EXERCISE REQUIREMENTS ▸
**1)** What happens to a treatment once a randomized, controlled trial judges it ineffective, according to the article on randomized, controlled trials?
**2)** Using the article on randomized, controlled trials, explain why trials on ARDS can suffer from selection bias.

DOCUMENT EXCERPT ▸
▼
The trusted source for
healthcare information and
Randomized, Controlled Trials—Strengths and Weaknesses
By Jun Takezawa, MD
The randomized, controlled trial (RCT) is believed to provide the strongest evidence for verifying both effectiveness and ineffectiveness of a given treatment. Once the RCT judges the proposed treatment as ineffective, it is rare that the treatment is ever evaluated again. However, because of the various critical limitations inherent in RCTs, profound caution is required to interpret their results. The risks of misinterpretation of any RCT are considered here, using RCTs on the acute respiratory distress syndrome (ARDS) as an example.
Current diagnostic criteria such as chest x-ray1 and impairment in pulmonary oxygenation [eg, P(A-a)O2] allow for serious diagnostic inaccuracy. Because positive end-expiratory pressure (PEEP) and/or prone positioning can easily affect P(A-a)O2, the ARDS patients who respond to the above manipulations can be intentionally allocated to the treatment group, which leads to selection bias, especially when the trial cannot be blinded. The diagnosis, which tries to clarify the mechanism of the disease/syndrome and the parameter used to evaluate the effect of the treatment/intervention on patient outcome, should be clearly differentiated. Chest x-ray reading, oxygenation, CO2 elimination, or pulmonary mechanics may help investigation of the mechanism/process of ARDS but may not stratify the severity of ARDS in terms of mortality.
▲
COLLECTED DATA ▸
▼
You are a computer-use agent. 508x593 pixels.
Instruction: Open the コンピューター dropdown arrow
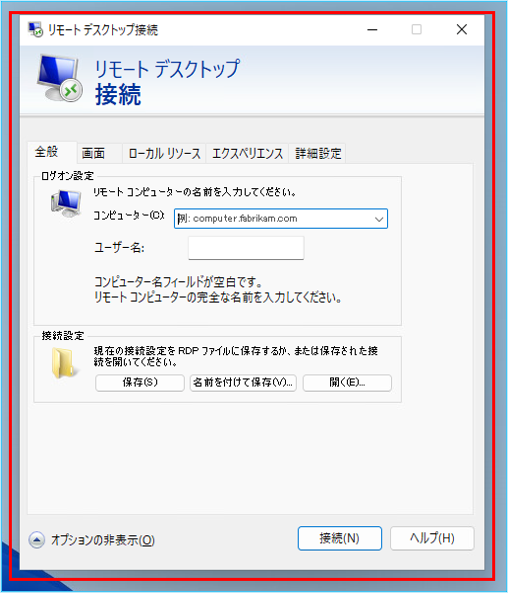click(x=379, y=219)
▲
EXPECTED OUTPUTS ▸
**1)** It is rarely evaluated again.

**2)** Positive end-expiratory pressure and/or prone positioning can easily change P(A-a)O2. That means ARDS patients who respond to these measures can be deliberately placed in the treatment group, which creates selection bias, especially when the trial cannot be blinded.